Mexico Upgrades Its Border Agents While US Looks for Cash

Mexico working to disarm dismissed guards

Mexico has replaced all 700 of its customs inspectors with agents newly trained to fight drug smuggling, sending soldiers to airports and border crossings across the country to take back the guns issued to old inspectors.

The 700 inspectors were replaced with 1,400 newly hired agents who have undergone months of training and background checks to ensure they have no criminal records.

Meanwhile, the U.S. promised more money Tuesday to help increase security along the U.S.-Mexico border. California could get more than $7 million of a proposed $30 million increase.

But the millions promised in June to help place National Guard troops along the border has been held up by political haggling over who will foot the bill.

Homeland Security Secretary Janet Napolitano said Tuesday at a conference in El Paso, Texas that  $30 million will fund the Operation Stonegarden program to fight border violence in Texas, California, Arizona and New Mexico.
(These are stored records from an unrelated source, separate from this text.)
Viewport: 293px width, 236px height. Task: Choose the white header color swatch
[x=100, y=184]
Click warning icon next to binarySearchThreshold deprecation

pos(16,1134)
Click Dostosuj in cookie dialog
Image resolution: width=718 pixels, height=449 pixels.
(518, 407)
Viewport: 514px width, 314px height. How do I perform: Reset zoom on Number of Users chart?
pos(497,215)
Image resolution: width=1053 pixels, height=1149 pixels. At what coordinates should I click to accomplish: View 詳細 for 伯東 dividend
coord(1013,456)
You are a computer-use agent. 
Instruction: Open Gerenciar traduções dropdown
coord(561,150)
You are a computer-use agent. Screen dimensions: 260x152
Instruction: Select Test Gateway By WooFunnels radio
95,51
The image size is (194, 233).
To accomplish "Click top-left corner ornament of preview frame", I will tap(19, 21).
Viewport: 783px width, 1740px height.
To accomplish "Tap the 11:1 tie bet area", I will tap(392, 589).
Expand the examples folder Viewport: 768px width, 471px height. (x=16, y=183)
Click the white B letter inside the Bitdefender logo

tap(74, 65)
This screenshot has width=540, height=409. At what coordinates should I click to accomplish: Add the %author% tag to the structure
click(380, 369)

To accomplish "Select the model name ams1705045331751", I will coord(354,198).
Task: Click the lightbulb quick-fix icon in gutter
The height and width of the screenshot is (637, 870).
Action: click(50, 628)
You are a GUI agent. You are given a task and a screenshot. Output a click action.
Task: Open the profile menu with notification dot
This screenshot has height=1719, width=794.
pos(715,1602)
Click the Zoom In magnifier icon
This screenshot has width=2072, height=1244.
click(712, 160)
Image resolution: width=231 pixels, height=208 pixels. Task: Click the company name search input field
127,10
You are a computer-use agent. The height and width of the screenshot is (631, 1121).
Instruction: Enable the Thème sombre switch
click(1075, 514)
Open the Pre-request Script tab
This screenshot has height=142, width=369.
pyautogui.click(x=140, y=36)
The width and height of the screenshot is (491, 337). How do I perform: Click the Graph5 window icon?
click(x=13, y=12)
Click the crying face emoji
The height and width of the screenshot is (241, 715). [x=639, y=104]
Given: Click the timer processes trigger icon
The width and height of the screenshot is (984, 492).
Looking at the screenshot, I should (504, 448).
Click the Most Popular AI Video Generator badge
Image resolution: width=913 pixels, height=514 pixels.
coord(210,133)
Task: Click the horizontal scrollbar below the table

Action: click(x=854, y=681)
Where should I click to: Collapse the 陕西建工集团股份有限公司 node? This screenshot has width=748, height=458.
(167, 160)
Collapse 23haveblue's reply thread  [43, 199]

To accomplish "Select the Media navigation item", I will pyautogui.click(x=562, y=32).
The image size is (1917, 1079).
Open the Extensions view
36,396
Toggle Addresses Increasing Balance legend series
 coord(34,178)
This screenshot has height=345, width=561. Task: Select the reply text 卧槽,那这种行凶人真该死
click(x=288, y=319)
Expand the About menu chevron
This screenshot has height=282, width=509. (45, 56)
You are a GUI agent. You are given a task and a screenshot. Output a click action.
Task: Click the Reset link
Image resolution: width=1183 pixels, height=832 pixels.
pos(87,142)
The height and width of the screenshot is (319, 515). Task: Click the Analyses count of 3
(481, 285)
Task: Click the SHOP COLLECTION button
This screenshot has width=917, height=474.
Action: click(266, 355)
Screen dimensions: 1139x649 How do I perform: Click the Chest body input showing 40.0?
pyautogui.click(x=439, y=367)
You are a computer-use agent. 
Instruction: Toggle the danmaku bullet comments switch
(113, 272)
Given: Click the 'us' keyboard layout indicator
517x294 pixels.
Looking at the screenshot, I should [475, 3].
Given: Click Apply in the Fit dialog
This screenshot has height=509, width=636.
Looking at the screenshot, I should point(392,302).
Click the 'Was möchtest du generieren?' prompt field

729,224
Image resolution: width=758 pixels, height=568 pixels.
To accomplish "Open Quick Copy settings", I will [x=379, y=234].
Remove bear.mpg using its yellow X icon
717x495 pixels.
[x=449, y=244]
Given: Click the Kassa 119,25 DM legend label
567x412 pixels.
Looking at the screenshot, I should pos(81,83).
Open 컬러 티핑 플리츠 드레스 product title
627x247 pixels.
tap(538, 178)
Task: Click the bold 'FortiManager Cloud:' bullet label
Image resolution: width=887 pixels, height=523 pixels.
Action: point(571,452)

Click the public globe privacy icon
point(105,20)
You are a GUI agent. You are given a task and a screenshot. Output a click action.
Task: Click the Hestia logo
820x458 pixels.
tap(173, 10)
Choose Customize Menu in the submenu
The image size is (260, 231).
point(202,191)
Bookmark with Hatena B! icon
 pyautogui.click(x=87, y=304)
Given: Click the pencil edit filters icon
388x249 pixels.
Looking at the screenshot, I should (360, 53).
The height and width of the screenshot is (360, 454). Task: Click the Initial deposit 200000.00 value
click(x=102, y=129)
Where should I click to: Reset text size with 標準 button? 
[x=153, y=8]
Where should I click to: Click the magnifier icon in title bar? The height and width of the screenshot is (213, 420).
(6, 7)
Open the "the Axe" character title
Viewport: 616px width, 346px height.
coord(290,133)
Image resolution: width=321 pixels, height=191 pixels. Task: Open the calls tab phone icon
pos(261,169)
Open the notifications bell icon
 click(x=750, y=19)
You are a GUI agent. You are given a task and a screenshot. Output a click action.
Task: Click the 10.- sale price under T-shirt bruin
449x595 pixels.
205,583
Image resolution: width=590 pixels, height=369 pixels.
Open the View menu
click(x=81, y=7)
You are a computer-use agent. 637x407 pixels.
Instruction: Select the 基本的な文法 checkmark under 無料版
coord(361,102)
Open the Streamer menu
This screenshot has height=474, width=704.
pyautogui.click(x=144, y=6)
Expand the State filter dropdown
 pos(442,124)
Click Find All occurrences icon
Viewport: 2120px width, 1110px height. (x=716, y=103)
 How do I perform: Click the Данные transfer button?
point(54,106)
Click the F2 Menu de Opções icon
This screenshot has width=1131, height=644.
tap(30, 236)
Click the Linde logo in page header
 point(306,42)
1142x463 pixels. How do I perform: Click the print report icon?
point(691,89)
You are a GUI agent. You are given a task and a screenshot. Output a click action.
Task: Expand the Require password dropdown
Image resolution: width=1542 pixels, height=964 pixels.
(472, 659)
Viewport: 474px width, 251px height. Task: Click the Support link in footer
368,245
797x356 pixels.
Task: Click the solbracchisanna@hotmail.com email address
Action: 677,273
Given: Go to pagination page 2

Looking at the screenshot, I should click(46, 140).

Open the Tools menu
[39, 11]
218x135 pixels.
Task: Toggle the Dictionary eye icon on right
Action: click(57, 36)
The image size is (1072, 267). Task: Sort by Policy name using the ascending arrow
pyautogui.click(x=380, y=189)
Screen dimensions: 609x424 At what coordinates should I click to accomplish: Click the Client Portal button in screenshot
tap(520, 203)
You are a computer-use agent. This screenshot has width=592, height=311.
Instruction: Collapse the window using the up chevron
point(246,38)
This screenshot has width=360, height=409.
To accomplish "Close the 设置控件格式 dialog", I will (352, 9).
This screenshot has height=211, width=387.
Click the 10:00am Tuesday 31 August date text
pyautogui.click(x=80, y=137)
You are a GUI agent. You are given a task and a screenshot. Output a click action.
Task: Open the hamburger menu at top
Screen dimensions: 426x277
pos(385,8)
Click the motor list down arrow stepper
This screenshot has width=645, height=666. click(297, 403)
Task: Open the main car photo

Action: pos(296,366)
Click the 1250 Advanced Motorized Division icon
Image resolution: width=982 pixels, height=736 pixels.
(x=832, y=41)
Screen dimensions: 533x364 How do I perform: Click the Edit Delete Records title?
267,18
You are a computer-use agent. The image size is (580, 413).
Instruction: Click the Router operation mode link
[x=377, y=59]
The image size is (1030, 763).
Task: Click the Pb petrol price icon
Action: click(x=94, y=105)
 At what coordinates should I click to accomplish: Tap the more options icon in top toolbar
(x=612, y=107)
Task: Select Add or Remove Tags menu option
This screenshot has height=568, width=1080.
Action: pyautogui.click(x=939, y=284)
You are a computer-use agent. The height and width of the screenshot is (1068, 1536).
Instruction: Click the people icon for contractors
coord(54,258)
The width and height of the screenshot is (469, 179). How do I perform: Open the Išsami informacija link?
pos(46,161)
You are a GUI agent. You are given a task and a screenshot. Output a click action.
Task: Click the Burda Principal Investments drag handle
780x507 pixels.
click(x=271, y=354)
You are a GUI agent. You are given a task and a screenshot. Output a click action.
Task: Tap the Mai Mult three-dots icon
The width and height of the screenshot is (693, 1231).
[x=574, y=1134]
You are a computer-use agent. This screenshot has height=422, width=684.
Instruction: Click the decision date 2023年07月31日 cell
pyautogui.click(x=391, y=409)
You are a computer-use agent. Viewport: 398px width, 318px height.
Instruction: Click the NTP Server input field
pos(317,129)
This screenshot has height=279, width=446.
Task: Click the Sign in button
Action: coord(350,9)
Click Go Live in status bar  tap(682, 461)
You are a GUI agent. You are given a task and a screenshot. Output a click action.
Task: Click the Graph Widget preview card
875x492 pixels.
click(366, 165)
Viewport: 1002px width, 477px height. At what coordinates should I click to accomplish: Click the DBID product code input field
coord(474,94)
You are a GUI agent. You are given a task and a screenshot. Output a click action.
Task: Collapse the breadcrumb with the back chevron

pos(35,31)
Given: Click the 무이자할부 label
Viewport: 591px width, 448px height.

That's in addition to $60 million announced in June.

An aide says Texas Gov. Rick Perry is still waiting for a response to his request for 1,000 more troops.

The funding stalemate lingers even after Obama renewed his commitment to Mexican officials on Monday to reinforce the border and to help battle the drug cartels.

The Department of Homeland Security, which expects to get roughly $44 billion in its overall 2010 budget compared to the Pentagon's $636 billion -- is also reluctant to bear the costs of the proposed program.

Military officials have also balked at having a highly visible uniformed presence at border crossings.

One administration official said an initial Pentagon draft was nixed by Defense Secretary Robert Gates because it suggested that Guard troops could be used to help screen commercial vehicles at the border.

Defense leaders have been insistent that the U.S. avoid any appearance of militarizing the border, and they are opposed to using the soldiers at border entry points to openly inspect vehicles.

Pentagon officials have grumbled that the latest demands come as the U.S. is still fighting two wars, including an escalation of fighting in Afghanistan, and the Guard units are still needed to take on some of the battlefield duties.